EXCERPTED PASSAGE
:::
I’ve been watching as the number of registered stem cell-related clinical trials for the novel coronavirus (SARS-CoV-2) disease COVID-19 continues to spiral upward, mostly in China.

stem cells for COVID-19

Part of Fig. 2 of preprint claiming stem cells improved outcomes for COVID-19 disease. X-rays of lungs first got worse (more grainy looking infiltrate in air spaces) as the disease progressed and then got better (clearer) after stem cell infusions.


During the last two weeks, I’ve been trying to carve out a bit of time to look at these actual trials in more depth, but I admittedly haven’t gotten very far as I’m super busy with other stuff.

What I have read so far in the COVID-19/stem cell trial descriptions hasn’t convinced me that stem cells are likely to be useful for COVD-19. The rationales just seem shaky to me.

Could I be flat-out wrong about that?

I doubt it, but over the last few days, Chinese researchers have posted two preprints claiming that mesenchymal stem cells (MSCs) had success in helping coronavirus patients, and this hit the media there.

In fact, there is already a claim of saved lives.

Journalist Stephen Chen wrote about these supposed “successes” in a news article in the South China Morning Post. The headline seems way too exuberant in my view: “Coronavirus: critically ill Chinese patient saved by stem cell therapy, study says.”

Here are the two big key bullet points underneath the news article’s title, which also reflect upbeat views:

    ’65-year-old woman in Kunming hospital intensive care unit showed no adverse effects to her first shot and after two was up and walking again, researchers say

    Results ‘could be very important and inspire similar clinical practices in treating critically ill Covid-19 patients’

I dug up what I think are the two preprints that are the focus of Chen’s story:

  • Transplantation of ACE2- mesenchymal stem cells improves the outcome of patients with COVID-19 pneumonia (key claim, “MSCs could cure or significantly improve the functional outcomes of seven patients with COVID-19 pneumonia in 14 days without observed adverse effect.”) See image of 1st worsening and then improving chest x-rays above from Figure 2.
  • Clinical remission of a critically ill COVID-19 patient treated by human umbilical cord mesenchymal stem cells (key claim, “Our results suggested that the adoptive transfer therapy of hUCMSCs might be an ideal choice to be used or combined with other immune modulating agents to treat the critically ill COVID-19 patients.”)

I still can’t help but feel skeptical about these reports after skimming them.
:::
ENTRIES PROVIDED
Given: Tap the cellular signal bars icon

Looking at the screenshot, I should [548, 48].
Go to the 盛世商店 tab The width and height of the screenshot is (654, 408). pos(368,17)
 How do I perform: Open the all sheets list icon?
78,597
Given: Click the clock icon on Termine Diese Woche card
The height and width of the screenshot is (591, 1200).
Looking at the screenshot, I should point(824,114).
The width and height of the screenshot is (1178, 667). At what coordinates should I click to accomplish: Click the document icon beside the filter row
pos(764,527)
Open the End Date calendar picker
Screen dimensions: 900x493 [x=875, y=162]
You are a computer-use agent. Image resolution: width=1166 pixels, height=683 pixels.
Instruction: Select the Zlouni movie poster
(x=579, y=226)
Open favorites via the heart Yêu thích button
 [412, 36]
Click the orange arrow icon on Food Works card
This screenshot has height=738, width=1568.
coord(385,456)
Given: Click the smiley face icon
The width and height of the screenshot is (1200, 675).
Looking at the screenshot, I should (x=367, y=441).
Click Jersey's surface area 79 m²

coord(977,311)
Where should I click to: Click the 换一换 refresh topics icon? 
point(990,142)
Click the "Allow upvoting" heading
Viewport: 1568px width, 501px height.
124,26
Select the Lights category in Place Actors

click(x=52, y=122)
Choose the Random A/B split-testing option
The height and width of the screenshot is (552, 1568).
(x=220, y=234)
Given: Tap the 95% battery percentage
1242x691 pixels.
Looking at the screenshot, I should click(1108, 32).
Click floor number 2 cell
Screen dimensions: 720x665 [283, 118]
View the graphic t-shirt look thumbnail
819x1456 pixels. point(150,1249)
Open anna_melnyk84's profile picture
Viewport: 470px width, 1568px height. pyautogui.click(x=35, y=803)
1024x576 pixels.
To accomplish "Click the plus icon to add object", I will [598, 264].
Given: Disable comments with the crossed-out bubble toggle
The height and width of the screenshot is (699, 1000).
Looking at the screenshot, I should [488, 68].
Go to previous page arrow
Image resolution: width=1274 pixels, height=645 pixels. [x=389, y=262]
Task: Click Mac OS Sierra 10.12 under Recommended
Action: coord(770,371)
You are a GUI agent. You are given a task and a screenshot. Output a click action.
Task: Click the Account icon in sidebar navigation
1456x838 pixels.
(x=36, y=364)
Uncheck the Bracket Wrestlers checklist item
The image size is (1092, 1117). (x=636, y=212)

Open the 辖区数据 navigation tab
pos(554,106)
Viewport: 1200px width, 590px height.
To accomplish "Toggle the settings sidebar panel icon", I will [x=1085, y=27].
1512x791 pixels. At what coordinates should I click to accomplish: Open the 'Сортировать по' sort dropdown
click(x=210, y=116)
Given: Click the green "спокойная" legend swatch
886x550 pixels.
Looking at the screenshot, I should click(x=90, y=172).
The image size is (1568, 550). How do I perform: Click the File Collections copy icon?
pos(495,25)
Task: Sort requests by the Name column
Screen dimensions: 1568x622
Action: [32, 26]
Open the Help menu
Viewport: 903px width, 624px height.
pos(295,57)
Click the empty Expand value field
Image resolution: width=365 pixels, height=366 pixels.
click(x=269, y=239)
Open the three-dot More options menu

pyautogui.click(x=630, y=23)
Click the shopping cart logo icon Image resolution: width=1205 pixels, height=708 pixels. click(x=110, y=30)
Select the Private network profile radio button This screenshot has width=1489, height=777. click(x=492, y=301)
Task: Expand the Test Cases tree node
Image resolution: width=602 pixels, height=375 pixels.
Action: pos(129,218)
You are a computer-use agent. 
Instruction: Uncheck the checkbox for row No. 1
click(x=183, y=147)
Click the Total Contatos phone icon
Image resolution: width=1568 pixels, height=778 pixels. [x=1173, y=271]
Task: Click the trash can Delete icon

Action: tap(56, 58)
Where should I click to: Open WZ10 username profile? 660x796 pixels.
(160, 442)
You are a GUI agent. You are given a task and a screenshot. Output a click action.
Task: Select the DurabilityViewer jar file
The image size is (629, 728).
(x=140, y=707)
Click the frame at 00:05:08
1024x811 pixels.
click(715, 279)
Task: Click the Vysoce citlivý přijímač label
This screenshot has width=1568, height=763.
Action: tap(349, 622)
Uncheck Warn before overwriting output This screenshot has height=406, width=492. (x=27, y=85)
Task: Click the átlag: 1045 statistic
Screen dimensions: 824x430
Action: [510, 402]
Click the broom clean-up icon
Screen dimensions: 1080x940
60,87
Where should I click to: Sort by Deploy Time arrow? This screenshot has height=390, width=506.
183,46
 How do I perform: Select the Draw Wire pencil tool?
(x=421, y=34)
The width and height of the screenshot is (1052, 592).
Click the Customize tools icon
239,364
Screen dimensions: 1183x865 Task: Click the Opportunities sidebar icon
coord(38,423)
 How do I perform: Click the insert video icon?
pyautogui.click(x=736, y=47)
:::
THE TASK
Answer these questions from the stem cell and COVID-19 post:
(a) Where was the 65-year-old woman described in the news article's bullet points being treated?
(b) Which newspaper ran Stephen Chen's article?
(c) In the key claim of the preprint on ACE2- mesenchymal stem cells, how many patients with COVID-19 pneumonia did MSCs cure or significantly improve, and within how many days?

SOLUTION
(a) In the intensive care unit of a Kunming hospital.
(b) The South China Morning Post.
(c) Seven patients, within 14 days.